Google Home Beats Amazon Echo in Two Audio Recognition Performance Tests, But Alexa Delivers Highest Composite Score

on May 14, 2018 at 2:31 pm

A new study by Vocalize.ai compares the audio recognition performance of four smart speakers: Amazon Echo, Apple HomePod, Google Home and the Harman Kardon Invoke that employs Microsoft’s Cortana voice assistant. Google was the top performer in two of the three tests including for isolated word recognition and speech recognition threshold. Amazon Echo came in second in each of those categories but held the top spot for the wake word threshold. Because Google came in last place for wake word threshold, Amazon Echo wound up having the best overall score, followed by Google and Apple with Harman Kardon coming in last place if you weight each test equally.

What we see is two tiers of performance with Amazon and Google materially outperforming Apple and Harman Kardon. The study was focused on addressing two questions: “can you hear me?”; and “can you understand me?” When combined, the tests provide insight into a smart speaker plus voice assistant’s automated speech recognition (ASR) performance and natural language understanding (NLU) performance. Vocalize.ai researchers consider these results meaningful and repeatable, but also note that additional testing will provide a more refined understanding of the performance differences.

The Tests

Vocalize.ai founder Joseph Murphy says that his company is applying test techniques from audiology. The report outlines the rationale by saying:

“For the initial task of assessing the hearing capabilities of virtual assistants and their associated recognizer engines, vocalize.ai is leveraging expertise from the world of audiology; the branch of science that studies hearing, balance and related disorders. Working with talented audiologists and university staff enables us to identify procedures and algorithms which can be modified for application to virtual assistants.”

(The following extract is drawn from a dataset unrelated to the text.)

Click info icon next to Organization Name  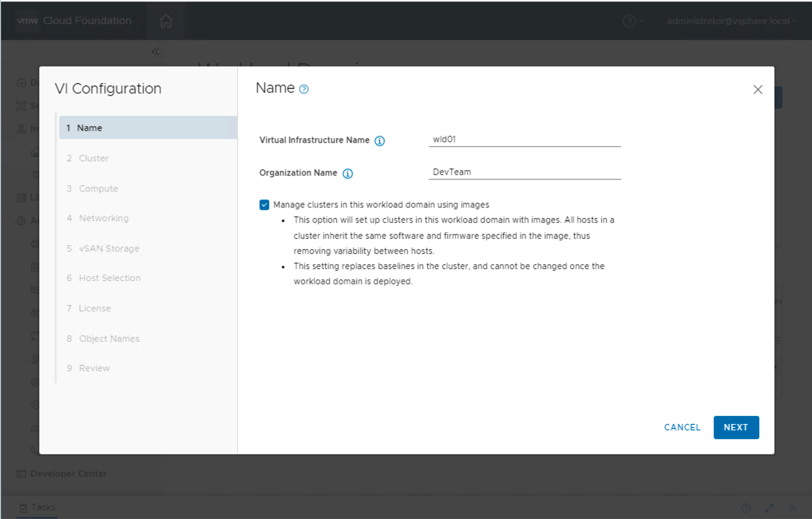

The test setup involved placing each smart speaker in a position one meter from five test speakers that were connected to the Vocalize.ai test software. The test speakers were used to issue audio commands to the smart speaker in a consistent manner and were placed at 0 degrees, 45 degrees, 90 degrees, 135 degrees and 180 degrees as depicted in the diagram above.

Isolated Word Recognition Test

The first test was called Isolated Word Recognition. “Each virtual assistant was tasked with recognizing 36 spondaic words (two syllable words with equal stress on each syllable). If a word was not recognized by the virtual assistant on the first attempt, it was repeated. If either the first or second attempt was successful the result would be a pass. If both the first and second attempt were unsuccessful, the result would be a fail.”

Company	Product	Assistant	Isolated Word Recognition
Amazon	Echo	Alexa	97.2%
Apple	HomePod	Siri	80.5%
Google	Home	Assistant	100.0%
Harman Kardon	Invoke	Cortana	91.7%

Google Home had a perfect score in the Isolated Word Recognition Test, followed by Amazon Echo and Harman Kardon Invoke. Apple’s HomePod trailed the others with only an 80.5% success rate. Test performance was likely impacted by both the ASR and NLU capabilities of the devices.

Speech Recognition Threshold

Speech Recognition Threshold was the second test. This test measured “the sound pressure (dB SPL) at which the virtual assistant can recognize speech with at least 50% accuracy.” The test range was at one meter “between 30 and 50 dB SPL between the frequencies of 250 to 4,000 Hz.” The outer blue line in each radar plot below shows the reference performance of standard human hearing. In each case, less white space at the top of the chart means better performance. Google Home materially outperformed its competitors with Amazon Echo and HomePod ranking second and third respectively and the Harman Kardon Invoke even further behind.

The Vocalize.ai researchers pointed out that this test measures performance of the microphone arrays of the smart speakers. They also noted that Google performed well despite having fewer microphones in its array.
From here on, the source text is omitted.